• _TASK REQUIREMENTS_
Show each line of the records in which the word "will" occurs.

• _RECORDS FOR THIS TASK_
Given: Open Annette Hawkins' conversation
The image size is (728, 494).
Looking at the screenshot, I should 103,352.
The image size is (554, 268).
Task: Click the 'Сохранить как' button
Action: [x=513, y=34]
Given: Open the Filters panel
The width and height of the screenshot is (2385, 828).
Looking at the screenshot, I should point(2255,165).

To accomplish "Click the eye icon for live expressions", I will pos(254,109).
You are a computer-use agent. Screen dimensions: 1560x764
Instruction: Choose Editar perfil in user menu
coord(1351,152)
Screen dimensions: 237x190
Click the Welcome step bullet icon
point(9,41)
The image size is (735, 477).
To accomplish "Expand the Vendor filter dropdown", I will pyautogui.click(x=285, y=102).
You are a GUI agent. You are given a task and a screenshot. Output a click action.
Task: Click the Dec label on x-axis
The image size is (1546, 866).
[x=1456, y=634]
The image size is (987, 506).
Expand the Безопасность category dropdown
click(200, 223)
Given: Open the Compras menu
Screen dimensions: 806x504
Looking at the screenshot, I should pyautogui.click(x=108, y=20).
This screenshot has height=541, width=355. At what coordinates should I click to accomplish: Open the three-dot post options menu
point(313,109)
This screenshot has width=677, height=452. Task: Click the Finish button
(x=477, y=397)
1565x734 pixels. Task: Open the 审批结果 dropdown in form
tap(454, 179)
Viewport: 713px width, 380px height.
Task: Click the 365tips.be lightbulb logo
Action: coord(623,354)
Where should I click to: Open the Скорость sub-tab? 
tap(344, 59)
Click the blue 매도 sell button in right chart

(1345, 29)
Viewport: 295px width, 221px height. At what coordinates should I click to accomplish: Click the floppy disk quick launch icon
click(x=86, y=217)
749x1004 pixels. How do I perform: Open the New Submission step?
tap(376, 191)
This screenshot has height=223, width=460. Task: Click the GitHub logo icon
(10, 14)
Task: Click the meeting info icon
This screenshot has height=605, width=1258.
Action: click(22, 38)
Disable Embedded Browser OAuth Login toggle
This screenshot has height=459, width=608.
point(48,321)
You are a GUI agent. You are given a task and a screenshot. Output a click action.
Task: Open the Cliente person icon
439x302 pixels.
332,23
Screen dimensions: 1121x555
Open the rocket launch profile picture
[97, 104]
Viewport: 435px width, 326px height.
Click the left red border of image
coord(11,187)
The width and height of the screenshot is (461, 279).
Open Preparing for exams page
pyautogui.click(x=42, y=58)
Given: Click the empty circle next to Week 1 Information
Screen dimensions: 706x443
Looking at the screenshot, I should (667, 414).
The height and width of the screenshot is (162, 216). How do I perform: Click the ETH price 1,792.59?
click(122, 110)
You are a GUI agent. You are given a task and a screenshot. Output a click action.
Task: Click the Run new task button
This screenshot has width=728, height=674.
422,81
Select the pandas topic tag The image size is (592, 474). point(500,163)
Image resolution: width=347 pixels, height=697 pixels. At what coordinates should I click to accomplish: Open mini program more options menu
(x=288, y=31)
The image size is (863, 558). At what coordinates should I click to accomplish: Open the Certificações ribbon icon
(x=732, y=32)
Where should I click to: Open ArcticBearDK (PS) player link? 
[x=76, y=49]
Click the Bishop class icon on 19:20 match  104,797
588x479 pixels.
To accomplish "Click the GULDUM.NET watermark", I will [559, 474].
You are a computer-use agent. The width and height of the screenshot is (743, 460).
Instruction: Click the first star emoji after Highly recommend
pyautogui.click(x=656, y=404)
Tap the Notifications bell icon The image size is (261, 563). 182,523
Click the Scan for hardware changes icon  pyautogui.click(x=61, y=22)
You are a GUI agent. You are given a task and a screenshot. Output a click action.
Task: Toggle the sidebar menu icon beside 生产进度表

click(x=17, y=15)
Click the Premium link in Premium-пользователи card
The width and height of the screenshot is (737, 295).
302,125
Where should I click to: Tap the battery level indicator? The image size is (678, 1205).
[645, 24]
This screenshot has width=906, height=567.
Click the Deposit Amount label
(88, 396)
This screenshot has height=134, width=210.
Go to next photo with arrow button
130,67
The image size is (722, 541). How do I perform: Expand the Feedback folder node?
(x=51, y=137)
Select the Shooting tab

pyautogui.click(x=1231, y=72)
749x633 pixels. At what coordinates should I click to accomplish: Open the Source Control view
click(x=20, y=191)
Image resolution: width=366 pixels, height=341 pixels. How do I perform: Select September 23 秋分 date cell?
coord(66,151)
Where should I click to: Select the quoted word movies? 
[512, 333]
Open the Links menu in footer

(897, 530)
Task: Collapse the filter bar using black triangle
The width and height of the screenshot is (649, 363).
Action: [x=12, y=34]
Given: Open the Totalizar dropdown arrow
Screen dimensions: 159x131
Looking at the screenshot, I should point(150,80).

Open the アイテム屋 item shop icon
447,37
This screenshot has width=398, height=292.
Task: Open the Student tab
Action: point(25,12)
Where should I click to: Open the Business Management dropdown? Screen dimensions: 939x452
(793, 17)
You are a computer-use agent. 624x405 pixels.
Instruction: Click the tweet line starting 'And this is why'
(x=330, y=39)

• _RESPONSE TO THE EXERCISE_
To accomplish "Click the eye icon for live expressions", I will pos(254,109).
To accomplish "Expand the Vendor filter dropdown", I will pyautogui.click(x=285, y=102).
To accomplish "Click the GULDUM.NET watermark", I will [559, 474].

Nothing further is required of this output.